People who have diabetes may experience a diabetic emergency. This is where their blood sugar suddenly becomes too high or too low.
Both conditions could be serious and may need treatment in a hospital. In this article, we look at what to look out for in both cases, and what to do from a First Aid point of view.
What is diabetes?
Diabetes is a chronic medical condition when a person’s body cannot produce enough insulin. Insulin is a chemical, which is produced by the pancreas. It regulates the body’s blood sugar (glucose) levels.
When someone has diabetes, their body struggles to maintain a steady blood sugar level that is within a normal range. Their level can either be higher or lower than a normal blood sugar level.
There are two types of diabetes that someone could be diagnosed with:
- Type 1 – known as insulin-dependent diabetes
- Type 2 – non-insulin-dependent diabetes.
Someone with diabetes may carry items with them to show that they have diabetes. Such as:
- They may wear a medical warning bracelet or necklace
- They may carry glucose gel or glucose tablets
- They might carry medication such as an insulin pen, tablets or a glucose testing kit
Hyperglycaemia – Blood sugar that is higher than normal
Hyperglycaemia can occur when someone’s blood sugar levels become higher than normal. It may occur if a person with diabetes has not had the correct dose of medication. Alternatively, they may have eaten too much sugary or starchy food.
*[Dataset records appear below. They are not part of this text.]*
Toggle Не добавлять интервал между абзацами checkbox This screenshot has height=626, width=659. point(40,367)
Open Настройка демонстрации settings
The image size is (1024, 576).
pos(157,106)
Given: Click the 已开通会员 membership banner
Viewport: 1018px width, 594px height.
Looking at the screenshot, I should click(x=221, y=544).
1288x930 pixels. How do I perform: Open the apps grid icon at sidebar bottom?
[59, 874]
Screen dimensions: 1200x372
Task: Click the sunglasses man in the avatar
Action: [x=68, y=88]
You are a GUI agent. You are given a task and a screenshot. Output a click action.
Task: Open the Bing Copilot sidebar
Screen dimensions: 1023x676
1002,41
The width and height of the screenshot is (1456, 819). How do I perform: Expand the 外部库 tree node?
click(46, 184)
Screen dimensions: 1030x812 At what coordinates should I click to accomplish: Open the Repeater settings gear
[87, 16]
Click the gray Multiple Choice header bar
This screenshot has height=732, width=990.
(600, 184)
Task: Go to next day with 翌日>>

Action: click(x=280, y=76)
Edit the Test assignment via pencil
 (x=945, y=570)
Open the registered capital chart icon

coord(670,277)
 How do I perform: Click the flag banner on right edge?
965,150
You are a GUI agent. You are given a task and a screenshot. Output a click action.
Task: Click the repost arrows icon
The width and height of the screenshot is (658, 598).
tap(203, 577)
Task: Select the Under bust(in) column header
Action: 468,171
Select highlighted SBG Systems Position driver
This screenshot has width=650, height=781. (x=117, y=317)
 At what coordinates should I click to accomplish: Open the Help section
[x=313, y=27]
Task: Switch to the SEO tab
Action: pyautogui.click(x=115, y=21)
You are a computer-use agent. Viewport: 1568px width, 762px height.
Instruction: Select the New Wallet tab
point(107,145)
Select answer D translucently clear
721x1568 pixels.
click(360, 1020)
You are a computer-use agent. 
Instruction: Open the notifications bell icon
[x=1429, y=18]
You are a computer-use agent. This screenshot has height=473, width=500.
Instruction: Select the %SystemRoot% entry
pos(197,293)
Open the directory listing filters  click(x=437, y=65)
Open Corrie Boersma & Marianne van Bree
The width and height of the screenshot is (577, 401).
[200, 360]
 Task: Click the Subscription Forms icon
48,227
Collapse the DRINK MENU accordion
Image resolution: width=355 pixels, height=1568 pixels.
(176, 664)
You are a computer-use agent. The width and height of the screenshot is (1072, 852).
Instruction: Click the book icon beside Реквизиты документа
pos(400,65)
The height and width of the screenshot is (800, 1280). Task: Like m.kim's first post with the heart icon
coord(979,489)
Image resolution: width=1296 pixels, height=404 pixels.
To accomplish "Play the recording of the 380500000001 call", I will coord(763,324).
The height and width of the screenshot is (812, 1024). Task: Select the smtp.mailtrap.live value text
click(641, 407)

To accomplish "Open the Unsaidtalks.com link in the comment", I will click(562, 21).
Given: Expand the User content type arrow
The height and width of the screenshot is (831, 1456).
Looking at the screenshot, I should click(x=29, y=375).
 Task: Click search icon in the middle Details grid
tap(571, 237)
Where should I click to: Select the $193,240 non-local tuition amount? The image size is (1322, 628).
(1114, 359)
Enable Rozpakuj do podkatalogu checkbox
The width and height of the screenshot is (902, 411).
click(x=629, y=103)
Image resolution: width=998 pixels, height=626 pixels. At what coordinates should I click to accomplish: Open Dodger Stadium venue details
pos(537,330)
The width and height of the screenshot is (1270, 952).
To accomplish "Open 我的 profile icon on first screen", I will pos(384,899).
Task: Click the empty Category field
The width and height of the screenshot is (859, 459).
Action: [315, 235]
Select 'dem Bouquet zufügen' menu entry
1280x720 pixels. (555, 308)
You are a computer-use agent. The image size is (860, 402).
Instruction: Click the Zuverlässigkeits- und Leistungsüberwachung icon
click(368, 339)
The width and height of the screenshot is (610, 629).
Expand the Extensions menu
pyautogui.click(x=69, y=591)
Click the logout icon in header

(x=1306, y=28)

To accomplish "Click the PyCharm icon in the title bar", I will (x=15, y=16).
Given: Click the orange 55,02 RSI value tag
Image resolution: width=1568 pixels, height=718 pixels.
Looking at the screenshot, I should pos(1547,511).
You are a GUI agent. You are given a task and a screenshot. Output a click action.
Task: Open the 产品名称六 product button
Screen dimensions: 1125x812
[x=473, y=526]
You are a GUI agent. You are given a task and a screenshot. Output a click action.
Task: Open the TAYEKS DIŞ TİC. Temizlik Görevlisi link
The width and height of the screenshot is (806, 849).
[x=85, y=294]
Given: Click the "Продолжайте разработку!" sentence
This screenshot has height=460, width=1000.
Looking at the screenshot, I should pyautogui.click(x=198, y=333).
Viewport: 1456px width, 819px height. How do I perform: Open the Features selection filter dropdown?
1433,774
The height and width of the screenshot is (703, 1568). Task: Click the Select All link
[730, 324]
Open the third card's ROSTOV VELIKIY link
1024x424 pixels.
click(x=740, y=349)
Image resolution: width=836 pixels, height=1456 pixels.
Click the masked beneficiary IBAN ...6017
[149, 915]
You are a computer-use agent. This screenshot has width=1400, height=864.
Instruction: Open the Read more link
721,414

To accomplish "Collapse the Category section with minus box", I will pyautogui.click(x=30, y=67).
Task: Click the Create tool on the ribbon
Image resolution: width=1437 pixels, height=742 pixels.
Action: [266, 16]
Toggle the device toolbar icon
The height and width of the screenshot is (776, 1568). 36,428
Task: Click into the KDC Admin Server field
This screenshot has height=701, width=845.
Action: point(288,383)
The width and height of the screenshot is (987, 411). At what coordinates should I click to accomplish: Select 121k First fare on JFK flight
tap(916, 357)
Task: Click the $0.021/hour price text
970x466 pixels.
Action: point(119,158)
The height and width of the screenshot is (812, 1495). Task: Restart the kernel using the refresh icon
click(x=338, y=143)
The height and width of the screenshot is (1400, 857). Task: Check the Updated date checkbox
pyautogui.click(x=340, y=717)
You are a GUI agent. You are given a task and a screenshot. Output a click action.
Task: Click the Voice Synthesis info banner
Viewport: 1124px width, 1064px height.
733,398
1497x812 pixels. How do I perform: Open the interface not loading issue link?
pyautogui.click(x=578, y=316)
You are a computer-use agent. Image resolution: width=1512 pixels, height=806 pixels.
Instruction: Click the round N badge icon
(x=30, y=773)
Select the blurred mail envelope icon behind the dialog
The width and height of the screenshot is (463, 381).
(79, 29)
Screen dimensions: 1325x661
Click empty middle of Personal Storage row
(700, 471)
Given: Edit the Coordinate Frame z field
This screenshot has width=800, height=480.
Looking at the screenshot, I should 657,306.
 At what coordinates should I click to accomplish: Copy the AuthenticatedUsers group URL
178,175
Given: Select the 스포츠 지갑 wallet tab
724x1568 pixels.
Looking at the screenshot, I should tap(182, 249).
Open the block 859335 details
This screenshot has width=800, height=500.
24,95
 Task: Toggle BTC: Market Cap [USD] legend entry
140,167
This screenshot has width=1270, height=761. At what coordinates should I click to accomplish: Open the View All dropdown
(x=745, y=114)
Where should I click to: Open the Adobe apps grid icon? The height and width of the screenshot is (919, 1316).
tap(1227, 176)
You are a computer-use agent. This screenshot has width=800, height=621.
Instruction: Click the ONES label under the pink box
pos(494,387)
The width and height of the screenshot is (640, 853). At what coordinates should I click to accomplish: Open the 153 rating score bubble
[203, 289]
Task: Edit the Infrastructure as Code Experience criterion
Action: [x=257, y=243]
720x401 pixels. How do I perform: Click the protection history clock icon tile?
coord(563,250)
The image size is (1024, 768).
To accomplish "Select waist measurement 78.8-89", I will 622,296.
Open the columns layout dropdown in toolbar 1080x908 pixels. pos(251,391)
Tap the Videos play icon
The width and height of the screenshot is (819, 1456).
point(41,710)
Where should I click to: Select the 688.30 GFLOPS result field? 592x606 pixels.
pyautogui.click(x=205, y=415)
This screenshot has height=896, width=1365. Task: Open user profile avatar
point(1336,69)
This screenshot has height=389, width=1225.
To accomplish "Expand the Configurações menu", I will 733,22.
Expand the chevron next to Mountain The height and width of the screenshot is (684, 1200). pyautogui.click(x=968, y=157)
Or, they may be unwell with an infection.
It can affect people with type 1 or type 2 diabetes or women with gestational diabetes when pregnant.
Symptoms to look out for:
- Warm, dry skin
- Rapid pulse and fast breathing
- Sweet-smelling breath
- Excessive thirst
- Drowsiness, leading them to become unresponsive if not treated (also known as a diabetic coma)
Symptoms of hyperglycaemia in people with diabetes tend to develop slowly over a few days or weeks. Usually a diabetes patient will be able to recognise the symptoms and treat themselves to return to normal.
However, in some cases, there may be no symptoms until the blood sugar level is very high.
If you suspect someone has hyperglycaemia (high blood sugar), they need urgent treatment.
Call 999 or 112 for emergency help and say that you suspect hyperglycaemia.
While you wait for help to arrive, keep checking their breathing, pulse and whether they respond to you when you speak to them. If they become unresponsive at any point, open their airway, check their breathing and prepare to start CPR until help arrives.
Hypoglycaemia – Blood sugar lower than normal
This occurs when a person’s blood sugar level becomes lower than normal. It is commonly caused by an imbalance between the level of insulin and the level of glucose in the person’s blood.
Someone with diabetes may recognise the onset of a hypoglycaemic episode in themselves and might be carrying their own glucose gel or tablets to take.
Symptoms to look out for:
- Sweating with clammy skin
- Feeling week or dizzy
- Confusion or irrational behaviour
- Feeling very hungry
- Rapid pulse/palpitations
- Trembling or shaking
- Deteriorating level of response
A low blood sugar level can sometimes happen while a person is sleeping. This may cause them to wake up with a headache, damp sheets (from sweating) and feeling dizzy or lightheaded.
If you suspect someone has hypoglycaemia (low blood sugar), then firstly help them to sit down comfortably and relax.
If they have their own glucose gel or glucose tablets with them, then help them to take it. If they are not carrying anything, you need to give them something sugary. For example, it could be a small glass of fruit juice or a non-diet fizzy drink. Alternatively, three teaspoons of sugar or three sweets such as jelly babies.
If they seem to improve quickly, then give them more of the sugary food or drink and let them rest. If they have their blood glucose testing kit with them, you can help them use it to check their blood sugar level. Stay with them until they feel completely better.
You do not usually need to get emergency help for Hypoglycaemia, however, if they do not improve quickly, call 999 for emergency help. Keep monitoring their breathing and level of response until help arrives.
How to treat someone who’s having a seizure or fit
Occasionally, a person with hypoglycaemia may have a seizure or a fit caused by their low sugar levels.
It is important that you:
- Stay with them and try to prevent them from hurting themselves during the fit. Try to lie them down on something soft (especially their head) and move them away from anything dangerous, like a road or a hard or sharp surface.
- Call 999 for an ambulance if the seizure or fit lasts more than 5 minutes.
- After the seizure or fit stops, give them a sugary snack.
A person should see their GP or diabetes care team if they keep getting symptoms of a low blood sugar level. They can arrange some simple tests to check if your blood sugar level is low and try to find out what’s causing it.